─── Material to process ───

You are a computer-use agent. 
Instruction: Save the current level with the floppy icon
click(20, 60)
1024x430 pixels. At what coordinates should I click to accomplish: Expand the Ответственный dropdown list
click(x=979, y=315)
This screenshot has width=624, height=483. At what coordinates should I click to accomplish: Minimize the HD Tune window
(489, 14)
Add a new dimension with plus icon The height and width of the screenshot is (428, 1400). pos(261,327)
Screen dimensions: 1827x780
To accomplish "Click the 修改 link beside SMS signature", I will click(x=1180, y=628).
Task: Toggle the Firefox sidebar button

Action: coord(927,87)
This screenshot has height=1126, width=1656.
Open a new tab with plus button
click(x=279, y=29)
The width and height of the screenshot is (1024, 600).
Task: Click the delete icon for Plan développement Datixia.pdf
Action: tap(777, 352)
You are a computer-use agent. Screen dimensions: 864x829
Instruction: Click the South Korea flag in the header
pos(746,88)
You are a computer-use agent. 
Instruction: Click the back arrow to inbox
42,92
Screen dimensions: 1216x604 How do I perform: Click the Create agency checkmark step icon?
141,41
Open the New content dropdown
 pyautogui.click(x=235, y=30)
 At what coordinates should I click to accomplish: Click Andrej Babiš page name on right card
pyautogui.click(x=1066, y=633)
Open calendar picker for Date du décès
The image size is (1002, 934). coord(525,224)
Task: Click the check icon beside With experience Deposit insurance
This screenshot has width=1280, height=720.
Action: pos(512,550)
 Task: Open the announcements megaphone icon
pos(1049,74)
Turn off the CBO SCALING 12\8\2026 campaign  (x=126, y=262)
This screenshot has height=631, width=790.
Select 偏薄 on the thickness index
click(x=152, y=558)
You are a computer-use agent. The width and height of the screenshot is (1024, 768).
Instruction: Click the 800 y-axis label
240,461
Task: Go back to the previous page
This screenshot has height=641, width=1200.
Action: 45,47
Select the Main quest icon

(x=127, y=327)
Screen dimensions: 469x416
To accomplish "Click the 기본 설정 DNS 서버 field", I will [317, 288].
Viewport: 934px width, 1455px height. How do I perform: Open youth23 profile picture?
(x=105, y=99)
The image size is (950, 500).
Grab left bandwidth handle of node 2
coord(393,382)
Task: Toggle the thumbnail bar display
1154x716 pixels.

───

From the data above, copy each line that holds "agent".

__Solved exercise__.
You are a computer-use agent. 
You are a computer-use agent. Screen dimensions: 864x829
You are a computer-use agent. 
You are a computer-use agent. The width and height of the screenshot is (1024, 768).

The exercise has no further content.